Bin1 directly remodels actin dynamics through its BAR domain
Authors: Dräger NM, Nachman E, Winterhoff M, Brühmann S, Shah P, Katsinelos T, Boulant S, Teleman AA, Faix J, Jahn TR
CellNetworks People: Boulant Steeve, Teleman Aurelio
Journal: EMBO Rep. 2017 Nov;18(11):2051-2066. doi: 10.15252/embr.201744137

Endocytic processes are facilitated by both curvature-generating BAR-domain proteins and the coordinated polymerization of actin filaments. Under physiological conditions, the N-BAR protein Bin1 has been shown to sense and curve membranes in a variety of cellular processes. Recent studies have identified Bin1 as a risk factor for Alzheimer's disease, although its possible pathological function in neurodegeneration is currently unknown. Here, we report that Bin1 not only shapes membranes, but is also directly involved in actin binding through its BAR domain. We observed a moderate actin bundling activity by human Bin1 and describe its ability to stabilize actin filaments against depolymerization.
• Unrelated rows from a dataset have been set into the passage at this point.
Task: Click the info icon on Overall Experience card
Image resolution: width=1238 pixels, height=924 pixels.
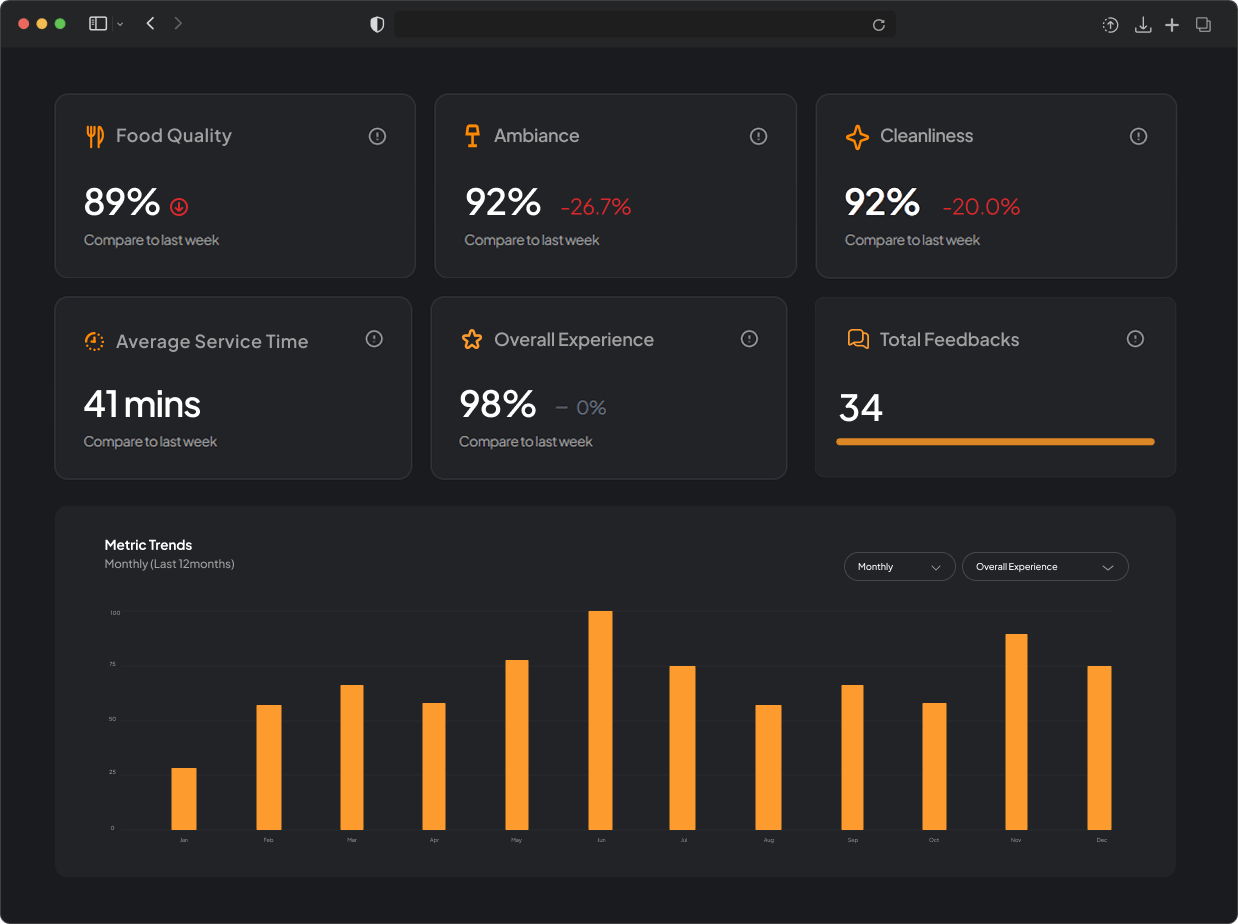Action: tap(749, 339)
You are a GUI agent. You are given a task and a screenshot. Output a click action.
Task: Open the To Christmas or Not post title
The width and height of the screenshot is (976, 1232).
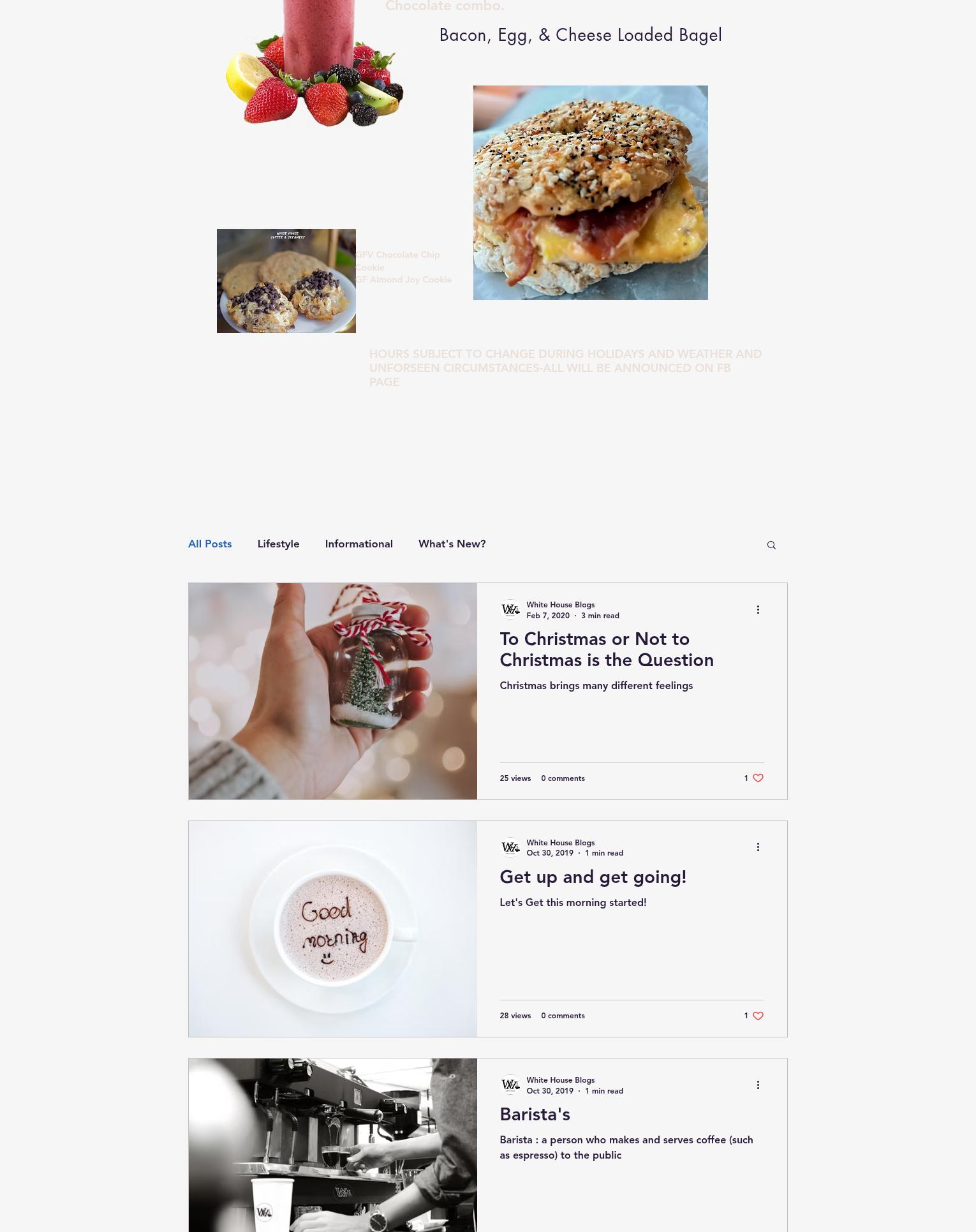(x=607, y=649)
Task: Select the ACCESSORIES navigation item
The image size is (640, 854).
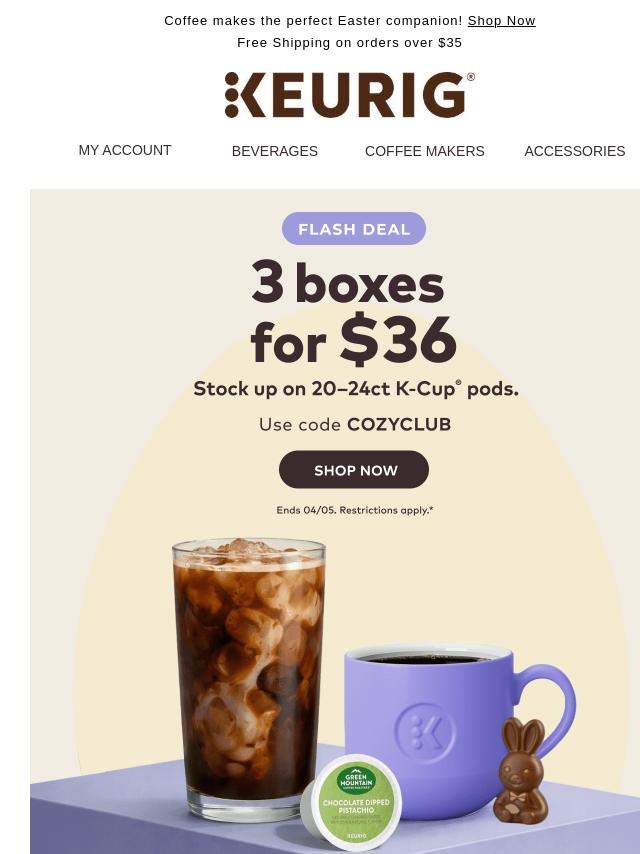Action: 575,151
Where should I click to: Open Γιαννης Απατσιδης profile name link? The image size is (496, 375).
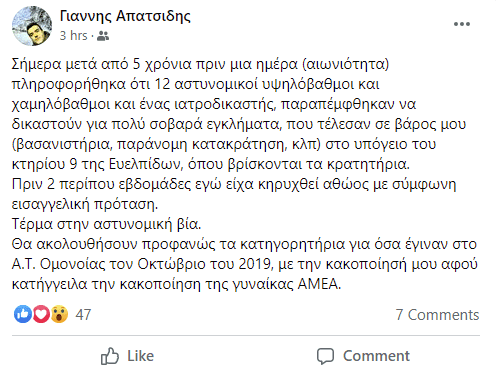pos(125,16)
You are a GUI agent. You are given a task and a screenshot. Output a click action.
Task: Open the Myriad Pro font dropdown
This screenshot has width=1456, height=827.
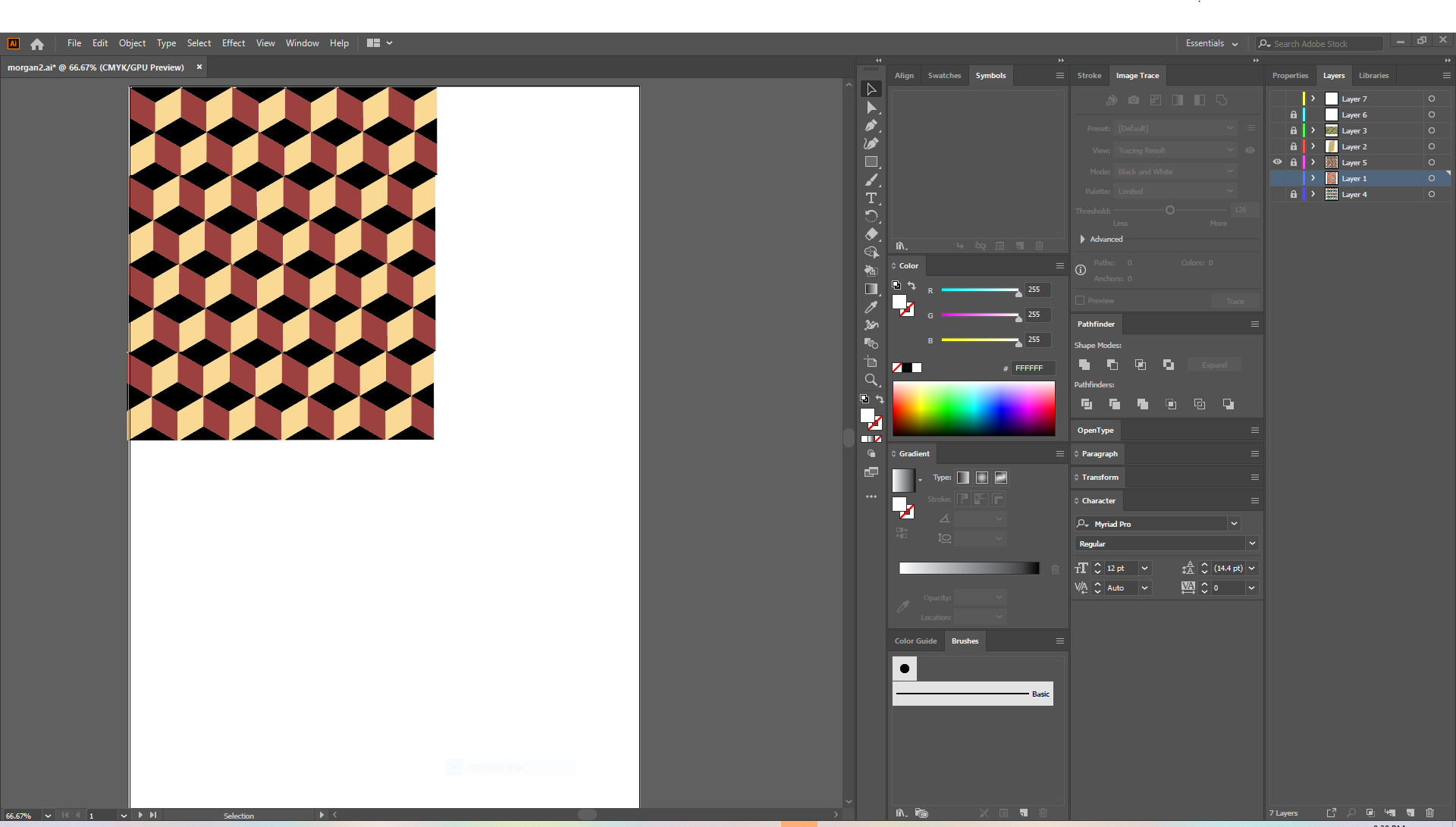click(x=1234, y=524)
Moreover, Bin1 is also involved in stabilizing tau-induced actin bundles, which are neuropathological hallmarks of Alzheimer's disease. We also provide evidence for this effect in vivo, where we observed that downregulation of Bin1 in a Drosophila model of tauopathy significantly reduces the appearance of tau-induced actin inclusions. Together, these findings reveal the ability of Bin1 to modify actin dynamics and provide a possible mechanistic connection between Bin1 and tau-induced pathobiological changes of the actin cytoskeleton.